American military aviator (1913–1997)

Arthur Tien Chin (陳瑞鈿 (can4 seoi6 tin4); October 23, 1913 – September 3, 1997) was a fighter pilot from the United States who became the country's first flying ace in World War II.

After Japan invaded China in 1931, Chin felt compelled to defend his father's homeland. He was part of the first group of U.S. volunteer combat aviators and fought in the Second Sino-Japanese War.

==Early life and military career==
Chin was born in Portland, Oregon, to Fon Chin, who was from Taishan, Guangdong, and Eva Wong, who was of Peruvian background. Chin's birth certificate listed him as being "mulatto". Motivated by the Japanese invasion of China, Chin enrolled in flight school at the Chinese Flying Club of Portland in 1932. Along with 13 other Chinese Americans, including John "Buffalo" Huang Xinrui and Hazel Ying Lee, he left for China and joined the Canton Provincial Air Force under General Chen Jitang as the first and original group of American volunteer combat aviators. From there, he was sent to aerial-gunnery training with the Luftwaffe at Lagerlechfeld, Germany, then returned to China to see the Guangdong Provincial Air Force integrated into the central government's air force under the KMT.
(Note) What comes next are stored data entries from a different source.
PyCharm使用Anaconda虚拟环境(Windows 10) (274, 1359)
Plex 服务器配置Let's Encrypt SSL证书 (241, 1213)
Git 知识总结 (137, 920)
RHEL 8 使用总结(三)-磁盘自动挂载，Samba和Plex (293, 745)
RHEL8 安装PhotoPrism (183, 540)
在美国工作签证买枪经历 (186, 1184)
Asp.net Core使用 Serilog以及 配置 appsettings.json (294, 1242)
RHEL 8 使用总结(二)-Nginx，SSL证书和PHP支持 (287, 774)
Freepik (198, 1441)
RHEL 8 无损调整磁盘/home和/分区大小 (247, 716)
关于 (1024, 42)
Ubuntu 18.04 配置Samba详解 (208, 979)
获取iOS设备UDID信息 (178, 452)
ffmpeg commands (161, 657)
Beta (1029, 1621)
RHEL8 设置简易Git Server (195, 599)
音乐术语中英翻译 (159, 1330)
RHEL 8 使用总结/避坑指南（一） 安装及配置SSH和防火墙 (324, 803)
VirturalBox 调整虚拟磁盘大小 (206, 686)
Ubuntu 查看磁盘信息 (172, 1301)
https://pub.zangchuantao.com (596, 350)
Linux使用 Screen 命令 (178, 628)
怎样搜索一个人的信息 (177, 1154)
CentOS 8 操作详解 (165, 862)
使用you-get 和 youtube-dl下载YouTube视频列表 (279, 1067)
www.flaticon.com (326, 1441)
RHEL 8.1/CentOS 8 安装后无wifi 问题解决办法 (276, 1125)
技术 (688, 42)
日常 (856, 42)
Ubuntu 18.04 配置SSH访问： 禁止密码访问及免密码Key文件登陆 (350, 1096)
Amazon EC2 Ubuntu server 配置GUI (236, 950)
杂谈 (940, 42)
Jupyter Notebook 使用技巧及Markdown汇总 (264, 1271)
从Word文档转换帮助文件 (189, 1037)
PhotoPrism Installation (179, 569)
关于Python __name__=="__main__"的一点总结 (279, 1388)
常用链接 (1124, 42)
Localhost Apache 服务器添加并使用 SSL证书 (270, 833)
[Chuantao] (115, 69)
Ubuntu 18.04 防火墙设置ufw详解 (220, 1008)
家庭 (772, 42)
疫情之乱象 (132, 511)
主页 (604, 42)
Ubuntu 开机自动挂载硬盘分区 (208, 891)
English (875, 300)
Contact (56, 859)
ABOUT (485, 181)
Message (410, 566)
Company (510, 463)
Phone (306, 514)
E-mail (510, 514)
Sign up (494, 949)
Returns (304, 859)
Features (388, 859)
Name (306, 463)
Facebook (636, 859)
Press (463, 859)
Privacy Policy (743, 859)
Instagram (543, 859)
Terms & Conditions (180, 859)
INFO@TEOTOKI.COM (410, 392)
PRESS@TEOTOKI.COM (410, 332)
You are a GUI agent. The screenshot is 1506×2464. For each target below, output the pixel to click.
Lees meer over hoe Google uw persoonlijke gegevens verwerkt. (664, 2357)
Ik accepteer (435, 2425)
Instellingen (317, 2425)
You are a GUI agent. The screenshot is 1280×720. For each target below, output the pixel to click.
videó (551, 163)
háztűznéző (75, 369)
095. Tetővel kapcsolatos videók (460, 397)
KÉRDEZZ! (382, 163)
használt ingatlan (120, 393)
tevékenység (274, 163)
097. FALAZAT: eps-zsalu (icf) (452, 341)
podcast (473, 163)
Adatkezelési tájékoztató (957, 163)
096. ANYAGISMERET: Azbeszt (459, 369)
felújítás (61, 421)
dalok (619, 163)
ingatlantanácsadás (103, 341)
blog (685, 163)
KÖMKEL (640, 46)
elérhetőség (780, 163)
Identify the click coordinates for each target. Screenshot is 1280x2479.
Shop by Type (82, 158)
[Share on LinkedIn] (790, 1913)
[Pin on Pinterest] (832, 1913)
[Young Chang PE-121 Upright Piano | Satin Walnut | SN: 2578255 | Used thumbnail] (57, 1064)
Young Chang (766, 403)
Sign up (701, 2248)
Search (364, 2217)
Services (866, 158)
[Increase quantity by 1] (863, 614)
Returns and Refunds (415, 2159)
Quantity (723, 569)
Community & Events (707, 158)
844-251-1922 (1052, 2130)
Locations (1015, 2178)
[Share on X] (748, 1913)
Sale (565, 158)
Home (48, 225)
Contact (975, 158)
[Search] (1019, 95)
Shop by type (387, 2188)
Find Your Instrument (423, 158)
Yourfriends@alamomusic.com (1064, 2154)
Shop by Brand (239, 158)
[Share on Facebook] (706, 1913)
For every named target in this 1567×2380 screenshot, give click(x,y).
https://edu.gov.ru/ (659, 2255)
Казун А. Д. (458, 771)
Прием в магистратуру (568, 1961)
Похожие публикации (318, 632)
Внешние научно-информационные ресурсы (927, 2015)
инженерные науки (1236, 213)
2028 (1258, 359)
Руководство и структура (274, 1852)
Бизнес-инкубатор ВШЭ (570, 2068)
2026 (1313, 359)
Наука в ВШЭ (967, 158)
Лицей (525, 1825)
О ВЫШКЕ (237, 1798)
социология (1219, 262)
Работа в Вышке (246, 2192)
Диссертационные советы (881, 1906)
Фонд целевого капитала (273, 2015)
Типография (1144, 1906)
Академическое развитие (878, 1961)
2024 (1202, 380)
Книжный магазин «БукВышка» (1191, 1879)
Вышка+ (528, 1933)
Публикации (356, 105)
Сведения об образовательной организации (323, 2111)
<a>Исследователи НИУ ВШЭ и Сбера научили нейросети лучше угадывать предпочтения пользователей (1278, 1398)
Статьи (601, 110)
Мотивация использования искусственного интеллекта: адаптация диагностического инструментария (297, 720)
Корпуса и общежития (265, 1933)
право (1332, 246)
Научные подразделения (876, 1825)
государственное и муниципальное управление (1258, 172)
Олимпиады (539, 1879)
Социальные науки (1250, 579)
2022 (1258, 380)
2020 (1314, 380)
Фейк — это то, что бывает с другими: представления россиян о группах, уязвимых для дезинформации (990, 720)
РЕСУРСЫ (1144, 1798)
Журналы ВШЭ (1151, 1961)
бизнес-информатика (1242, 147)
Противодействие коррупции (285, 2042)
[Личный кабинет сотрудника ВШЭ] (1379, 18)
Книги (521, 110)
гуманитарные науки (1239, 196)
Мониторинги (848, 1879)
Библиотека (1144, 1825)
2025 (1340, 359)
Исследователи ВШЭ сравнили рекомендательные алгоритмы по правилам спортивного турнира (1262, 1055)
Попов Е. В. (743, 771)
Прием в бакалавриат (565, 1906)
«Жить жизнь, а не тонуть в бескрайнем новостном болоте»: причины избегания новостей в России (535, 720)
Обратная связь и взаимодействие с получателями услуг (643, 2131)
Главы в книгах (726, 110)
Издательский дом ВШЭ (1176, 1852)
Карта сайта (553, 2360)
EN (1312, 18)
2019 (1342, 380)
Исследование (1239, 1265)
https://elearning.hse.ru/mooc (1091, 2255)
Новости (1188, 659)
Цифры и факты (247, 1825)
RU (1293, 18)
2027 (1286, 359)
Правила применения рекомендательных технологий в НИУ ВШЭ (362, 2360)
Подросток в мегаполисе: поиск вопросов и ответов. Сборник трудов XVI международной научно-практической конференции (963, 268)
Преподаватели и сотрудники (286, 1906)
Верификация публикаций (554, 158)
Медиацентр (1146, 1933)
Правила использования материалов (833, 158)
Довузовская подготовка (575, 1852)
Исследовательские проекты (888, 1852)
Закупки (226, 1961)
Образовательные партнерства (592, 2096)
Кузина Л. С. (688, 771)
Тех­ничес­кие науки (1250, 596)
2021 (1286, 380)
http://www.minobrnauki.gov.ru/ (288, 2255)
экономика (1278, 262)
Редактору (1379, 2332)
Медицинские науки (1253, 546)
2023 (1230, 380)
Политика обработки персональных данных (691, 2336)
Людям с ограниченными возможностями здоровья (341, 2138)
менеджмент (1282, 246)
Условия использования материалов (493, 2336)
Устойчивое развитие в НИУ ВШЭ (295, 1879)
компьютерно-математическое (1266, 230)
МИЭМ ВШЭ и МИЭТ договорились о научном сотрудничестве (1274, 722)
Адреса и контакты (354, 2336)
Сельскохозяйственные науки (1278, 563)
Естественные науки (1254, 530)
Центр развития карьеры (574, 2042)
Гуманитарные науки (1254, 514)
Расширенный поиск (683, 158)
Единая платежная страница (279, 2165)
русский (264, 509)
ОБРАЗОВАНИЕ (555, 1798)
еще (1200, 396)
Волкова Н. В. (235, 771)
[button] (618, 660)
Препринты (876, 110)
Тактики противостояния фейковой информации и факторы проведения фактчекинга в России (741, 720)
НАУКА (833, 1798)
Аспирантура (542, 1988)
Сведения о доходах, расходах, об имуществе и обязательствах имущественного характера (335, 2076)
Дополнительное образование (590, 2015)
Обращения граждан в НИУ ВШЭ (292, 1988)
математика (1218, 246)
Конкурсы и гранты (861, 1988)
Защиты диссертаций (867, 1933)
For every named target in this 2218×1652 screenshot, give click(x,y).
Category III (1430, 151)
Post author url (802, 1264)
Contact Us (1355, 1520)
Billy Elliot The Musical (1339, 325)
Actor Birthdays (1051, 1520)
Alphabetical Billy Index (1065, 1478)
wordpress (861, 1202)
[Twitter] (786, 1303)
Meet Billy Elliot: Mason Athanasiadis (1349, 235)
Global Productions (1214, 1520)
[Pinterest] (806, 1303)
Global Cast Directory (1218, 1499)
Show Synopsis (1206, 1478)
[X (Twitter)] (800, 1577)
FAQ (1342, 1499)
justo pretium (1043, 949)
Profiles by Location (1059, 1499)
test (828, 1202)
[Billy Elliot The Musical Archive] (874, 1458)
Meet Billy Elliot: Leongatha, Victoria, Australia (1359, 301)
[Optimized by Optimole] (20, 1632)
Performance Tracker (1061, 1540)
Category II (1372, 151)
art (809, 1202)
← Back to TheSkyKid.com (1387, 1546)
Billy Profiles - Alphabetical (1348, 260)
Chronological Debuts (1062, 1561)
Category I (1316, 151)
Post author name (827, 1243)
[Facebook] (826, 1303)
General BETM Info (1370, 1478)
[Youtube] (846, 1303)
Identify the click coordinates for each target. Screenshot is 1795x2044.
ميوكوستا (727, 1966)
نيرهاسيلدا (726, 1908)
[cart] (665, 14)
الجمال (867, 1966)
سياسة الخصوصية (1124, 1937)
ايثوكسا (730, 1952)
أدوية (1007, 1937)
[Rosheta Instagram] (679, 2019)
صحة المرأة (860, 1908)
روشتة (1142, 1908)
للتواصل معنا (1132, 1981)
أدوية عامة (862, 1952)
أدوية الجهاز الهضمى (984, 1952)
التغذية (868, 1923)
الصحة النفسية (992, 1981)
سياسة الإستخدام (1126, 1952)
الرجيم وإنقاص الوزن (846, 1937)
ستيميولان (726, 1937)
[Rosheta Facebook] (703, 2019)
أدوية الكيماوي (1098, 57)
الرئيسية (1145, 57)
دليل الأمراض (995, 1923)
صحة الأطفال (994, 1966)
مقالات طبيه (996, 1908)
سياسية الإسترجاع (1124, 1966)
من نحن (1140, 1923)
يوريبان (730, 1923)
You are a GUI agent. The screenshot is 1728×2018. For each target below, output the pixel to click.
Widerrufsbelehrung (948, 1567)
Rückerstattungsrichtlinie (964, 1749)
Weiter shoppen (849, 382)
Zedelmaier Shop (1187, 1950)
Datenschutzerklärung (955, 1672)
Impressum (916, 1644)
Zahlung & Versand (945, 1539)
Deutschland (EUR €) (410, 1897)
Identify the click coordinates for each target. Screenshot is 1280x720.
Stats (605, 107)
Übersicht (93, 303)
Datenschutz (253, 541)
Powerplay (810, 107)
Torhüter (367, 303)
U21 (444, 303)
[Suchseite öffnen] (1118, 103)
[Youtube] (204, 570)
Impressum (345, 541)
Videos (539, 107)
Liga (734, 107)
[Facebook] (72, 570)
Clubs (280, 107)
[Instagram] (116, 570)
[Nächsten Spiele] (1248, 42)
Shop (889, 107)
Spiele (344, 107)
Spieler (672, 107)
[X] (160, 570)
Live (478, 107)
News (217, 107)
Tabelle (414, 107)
As war broke out with the 1937 Battle of Shanghai, Chin flew in combat with the 28th Pursuit Squadron of the 5th Pursuit Group of Curtiss Hawk IIs led by Capt. Chan Kee-Wong, based in Jurong airbase (known to Cantonese-speaking pilots as Chuyung). He first engaged Japanese aircraft in the air on 16 August 1937. As IJN G3M medium-heavy bombers began their attack on Jurong airbase, Chin and Chan managed to take off in their antiquated Hawk IIs. Barely able to keep up with the fast G3Ms, Chin nevertheless scored many hits on what was likely the lead bomber of Buntaicho (flight leader) Lt. Osugi of Lt. Cmdr. Nitta's second Shotai of the Kanoya Kokutai, puncturing its fuel tanks and wounding a crewmember. Unfortunately for Chin, his slow Hawk II was an easy target for the G3M tail-gunners. After multiple hits from Japanese machine gun fire, his Curtiss-Wright Cyclone engine stopping two bullets, Chin broke off pursuit at the mouth of the Yangtze and made a forced landing on an airfield in Jiaxing (Chia-hsing). Osugi's G3M was hit 58 times with a gunner wounded. Realizing he could not make it back to Matsuyama airbase in Taiwan, Osugi considered turning back to land at the Japanese legation in Shanghai. Instead, he lightened the G3M by jettisoning equipment and anything that could be pried loose and headed for Cheju-do between the Chinese mainland and the southwestern coast of Korea, landing or crashing just as his fuel ran out. The G3M bomber was credited as Chin's first air-to-air "kill".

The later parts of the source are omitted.